Amalfi. Riportiamo l’interessante post del giornalista Sigismondo Nastri: «Il 25 luglio 2011 tenni, nell’Arsenale di Amalfi, una conversazione sul tema: “Paesaggi dell’anima tra cattedrali di roccia”. Rileggendone il testo vi trovo questa riflessione: «Fino a metà dell’Ottocento non esistevano strade che portassero qui, se non le vie del mare e i sentieri di montagna. Eppure questo nostro paesaggio riuscì a porsi all’attenzione come “paesaggio dell’anima”. Continua ad esserlo, considerato che – come afferma Dieter Richter – “i paesaggi hanno la loro storia, e questa storia non resta immobile”?
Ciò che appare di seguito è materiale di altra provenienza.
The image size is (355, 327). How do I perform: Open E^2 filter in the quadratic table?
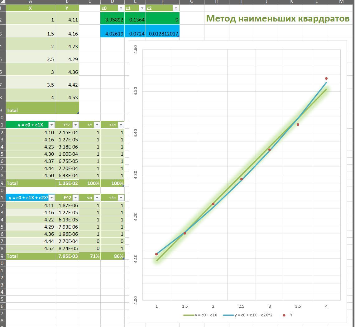[75, 198]
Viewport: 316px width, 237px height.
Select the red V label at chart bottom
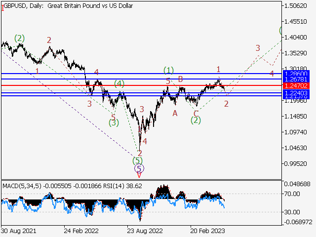[x=139, y=175]
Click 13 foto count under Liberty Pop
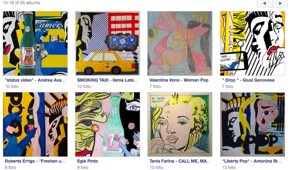290x170 pixels. pos(229,168)
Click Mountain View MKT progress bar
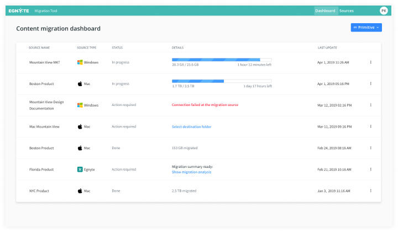Viewport: 398px width, 232px height. [x=222, y=59]
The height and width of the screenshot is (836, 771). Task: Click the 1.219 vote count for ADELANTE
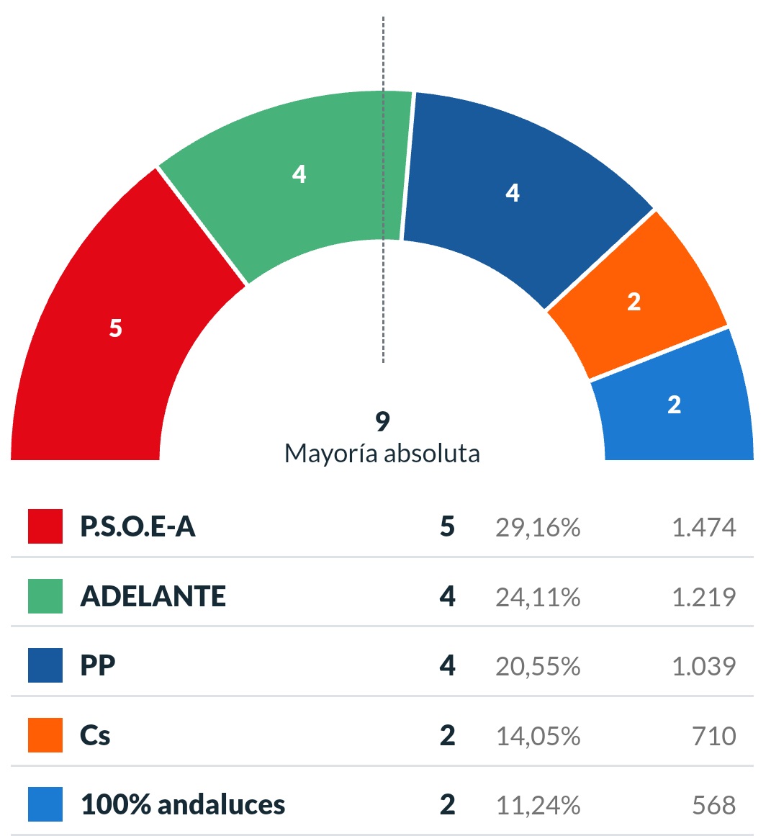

Un paesaggio contiene le tracce di come era nel passato e gli indizi di come sarà in futuro. Parla delle culture e delle società che lo hanno costruito, vissuto, rappresentato. Certo, non è immobile. Su di esso incidono le trasformazioni sociali, economiche e culturali. Ma non dovrebbe mai venir meno l’equilibrio tra come era e come potrebbe essere. Noi che ci viviamo forse non ce ne rendiamo conto, ma chi viene da lontano, e magari ci torna a distanza di tempo, subisce subito l’impatto delle modificazioni che hanno contrassegnato, e non sempre in modo positivo, il territorio. Modificazioni imposte a volte da calamità naturali – i nubifragi del 1910, del 1924, del 1954, certamente i più catastrofici: sarebbe lungo elencarli tutti -, ma spesso determinate da incuria, abbandono, cupidigia, incultura. Altro che il disgusto di Henry Swinsburne per il duomo di Amalfi, e per il suo campanile giudicato “uno dei più brutti della sua specie”!

Sicché rimane concreto, almeno per me, il rischio paventato da Raffaele La Capria e prima ancora da Steinbeck: che cioè questi luoghi, trasformati in “passeraio”, smarriscano il loro fascino, diventino insomma “senz’anima”. Ma spero di sbagliarmi.»

Ci ragionavo ieri tra me e me mentre tornavo in pullman da Amalfi. Alla luce delle cronache degli ultimi tempi, e non solo quelle che riguardano il traffico automobilistico, i “rituali” incendi boschivi di fine estate-inizio autunno, pensavo a certi megaprogetti promossi e portati avanti dalle amministrazioni comunali, a mio avviso devastanti. E, riflettendoci ulteriormente, nel lungo dormiveglia di questa notte, come mi succede spesso, mi sono ancora di più convinto – con dispiacere – che non mi sto sbagliando. È proprio così».